Kutipan
Laporan-laporan seperti ini sebenarnya hanya puncak gunung es dari kasus sebenarnya di masyarakat. Artinya, data aslinya jauh lebih besar dari yang dilaporkan. Potensi penularannya juga sangat besar. Pasalnya, kondisi masyarakat Indonesia saat ini makin liberal dan hedonis. Perzinaan, termasuk dengan pelacur, lalu berlanjut hubungan intim dengan istri/suami, menjadikan penularannya semakin meluas.
Ironinya, perzinaan dan perilaku seksual menyimpang ini tidak kunjung dilarang. Ada pembelaan bahwa negara tidak boleh masuk ke ranah privat. Perzinaan dianggap bagian hak asasi setiap warga negara selama dilakukan secara konsensual (kesepakatan), sengaja dan tanpa paksaan (suka sama suka). Siapapun, termasuk negara, tidak bisa melarang kegiatan tersebut.
Bahkan dalam KUHP kasus perzinaan, kumpul kebo dan perilaku gay/lesbian dikategorikan sebagai delik aduan. Artinya, kasus-kasus ini tidak bisa dibawa ke meja hukum jika tanpa laporan/aduan dari pihak terkait, seperti keluarga. Jelas, negeri ini semakin dibawa ke arah budaya liberal yang sudah jelas kerusakannya.
Padahal dampak dari perzinaan dan perilaku seksual menyimpang ini tak bisa dibantah. Selain merusak pribadi pelakunya, juga merusak keluarga, termasuk anak-anak. Perzinaan juga meningkatkan penyebaran infeksi penyakit menular seksual. Rata-rata yang tertular penyakit menular seksual ini adalah penduduk usia produktif yang harusnya menjadi tulang punggung keluarga dan negara. Jika kondisi ini terus berlanjut maka harapan “Indonesia Emas” justru bisa berubah menjadi “Indonesia Cemas”.

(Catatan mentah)
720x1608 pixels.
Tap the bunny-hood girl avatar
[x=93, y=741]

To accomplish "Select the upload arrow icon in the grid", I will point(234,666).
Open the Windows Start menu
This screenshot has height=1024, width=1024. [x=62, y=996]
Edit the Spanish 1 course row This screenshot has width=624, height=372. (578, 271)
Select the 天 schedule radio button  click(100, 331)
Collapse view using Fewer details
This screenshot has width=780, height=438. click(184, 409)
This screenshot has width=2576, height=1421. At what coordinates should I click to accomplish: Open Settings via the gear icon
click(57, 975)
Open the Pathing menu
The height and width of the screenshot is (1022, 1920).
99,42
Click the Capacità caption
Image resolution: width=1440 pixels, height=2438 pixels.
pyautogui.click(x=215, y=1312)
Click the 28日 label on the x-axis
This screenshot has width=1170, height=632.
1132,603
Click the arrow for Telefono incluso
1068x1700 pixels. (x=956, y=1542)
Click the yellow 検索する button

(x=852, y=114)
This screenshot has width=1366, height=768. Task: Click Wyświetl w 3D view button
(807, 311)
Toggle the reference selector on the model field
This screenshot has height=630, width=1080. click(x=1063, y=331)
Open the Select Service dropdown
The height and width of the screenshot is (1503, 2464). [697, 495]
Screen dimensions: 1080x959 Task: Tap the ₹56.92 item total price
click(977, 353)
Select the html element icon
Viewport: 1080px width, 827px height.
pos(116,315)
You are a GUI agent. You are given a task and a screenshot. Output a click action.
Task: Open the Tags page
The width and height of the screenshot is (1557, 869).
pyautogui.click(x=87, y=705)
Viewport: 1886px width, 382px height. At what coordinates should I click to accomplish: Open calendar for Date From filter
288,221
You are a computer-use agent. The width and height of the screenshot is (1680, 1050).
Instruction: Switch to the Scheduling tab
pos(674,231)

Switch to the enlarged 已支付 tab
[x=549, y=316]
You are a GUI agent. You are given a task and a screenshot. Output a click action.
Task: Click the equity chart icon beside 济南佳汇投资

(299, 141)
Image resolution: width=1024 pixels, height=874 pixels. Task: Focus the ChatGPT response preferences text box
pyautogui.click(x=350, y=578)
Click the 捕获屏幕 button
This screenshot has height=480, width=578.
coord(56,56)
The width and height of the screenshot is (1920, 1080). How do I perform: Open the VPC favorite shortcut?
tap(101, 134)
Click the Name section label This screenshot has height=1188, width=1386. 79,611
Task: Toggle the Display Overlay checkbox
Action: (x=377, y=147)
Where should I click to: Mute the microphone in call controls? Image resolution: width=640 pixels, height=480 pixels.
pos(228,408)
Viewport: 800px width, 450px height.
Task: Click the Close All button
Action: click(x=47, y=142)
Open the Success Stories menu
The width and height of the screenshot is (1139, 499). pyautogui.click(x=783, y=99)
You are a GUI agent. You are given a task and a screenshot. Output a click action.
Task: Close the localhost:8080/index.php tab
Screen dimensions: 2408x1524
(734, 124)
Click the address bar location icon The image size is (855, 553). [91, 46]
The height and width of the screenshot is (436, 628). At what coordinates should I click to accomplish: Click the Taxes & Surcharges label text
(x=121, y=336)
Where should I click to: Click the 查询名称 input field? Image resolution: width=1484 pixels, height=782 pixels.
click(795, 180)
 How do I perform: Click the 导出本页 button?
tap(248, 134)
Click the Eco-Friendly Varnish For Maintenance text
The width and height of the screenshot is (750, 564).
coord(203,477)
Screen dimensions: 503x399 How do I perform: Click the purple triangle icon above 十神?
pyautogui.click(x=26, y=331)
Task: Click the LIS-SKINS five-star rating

Soal Tertulis
Tuliskan kembali bagian dari kutipan tentang perzinaan di atas, mulai dari "Bahkan dalam KUHP" sampai "sudah jelas kerusakannya.", termasuk kedua bagian itu.

Jawaban Latihan
Bahkan dalam KUHP kasus perzinaan, kumpul kebo dan perilaku gay/lesbian dikategorikan sebagai delik aduan. Artinya, kasus-kasus ini tidak bisa dibawa ke meja hukum jika tanpa laporan/aduan dari pihak terkait, seperti keluarga. Jelas, negeri ini semakin dibawa ke arah budaya liberal yang sudah jelas kerusakannya.